Page:Nichault Les Malheurs d un amant heureux.djvu/211

La bibliothèque libre.
Le texte de cette page a été corrigé et est conforme au fac-similé.

— Elle est fort mal, me répondit Gustave d’un air égaré, et je ne sais comment lui annoncer mon départ.

Alors il me montra l’ordre qu’il venait de recevoir du général Verseuil, et par lequel il devait se tenir prêt à le suivre dès le lendemain. Le général, étant parfaitement rétabli, reprenait son commandement, et sa division avait été choisie pour accompagner le général en chef jusqu’à Lodi. Gustave se désolait d’être obligé de quitter la malheureuse Stephania avant de la savoir hors de danger, et frémissait d’ajouter l’absence à tous les maux qu’elle ressentait. Car le mieux, dû aux fréquentes saignées, n’avait pas duré longtemps ; une fièvre violente et le plus affreux délire y avaient succédé. Dans ce délire, Stephania, se croyant encore sur la terrasse d’où elle avait aperçu Gustave aux pieds d’Athénaïs, se précipitait hors de son lit pour aller les frapper tous deux. Elle les accablait de menaces, de noms effroyables ; puis, revenant tout à coup à des sentiments plus tendres, elle suppliait Gustave de lui pardonner ses fureurs, l’approuvait de lui préférer une femme plus douce, et lui rendant grâces du sacrifice qu’il paraissait lui en faire, elle s’écriait :

— Non, je ne veux plus de tes soins, garde ta pitié… Crois-tu me cacher les efforts qu’elle te coûte ? Ne vois-je pas dans tes yeux le regret d’un bonheur que je ne puis te rendre ?… Va, ma mort, cette mort que tu crains, que tu désires, peut seule nous affranchir tous trois… Tu frémis… tu pleures… Cher Gustave… tu voudrais m’aimer… tu sens bien que mon cœur méritait ton amour… que jamais tu n’en obtiendras autant de la coquette qui t’enchaîne… Tu paieras du reste de ta vie le bonheur d’être un seul instant adoré d’elle, comme tu l’es par moi… Mais ne te flatte pas de ce doux espoir… Son âme vaine et légère ne connaîtra jamais le sentiment qui me tue ; elle ne veut que t’asservir, t’enlever à mon amour… et m’arracher la vie.
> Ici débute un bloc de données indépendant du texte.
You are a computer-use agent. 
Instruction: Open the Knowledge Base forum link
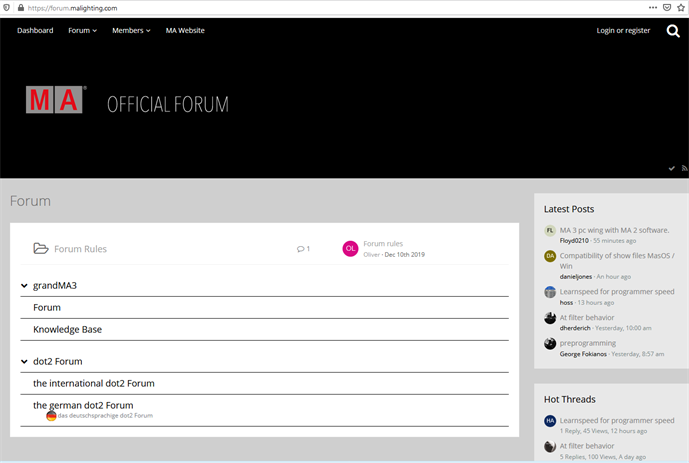click(x=67, y=329)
Eh bien, qu’elle soit satisfaite… Va lui dire qu’elle n’a plus rien à craindre de ta générosité pour moi, va lui porter la dernière goutte de mon sang.

En disant ses mots, elle déchirait les bandes qui entouraient ses bras, rouvrait ses veines, et se repaissait du barbare plaisir de voir couler son sang.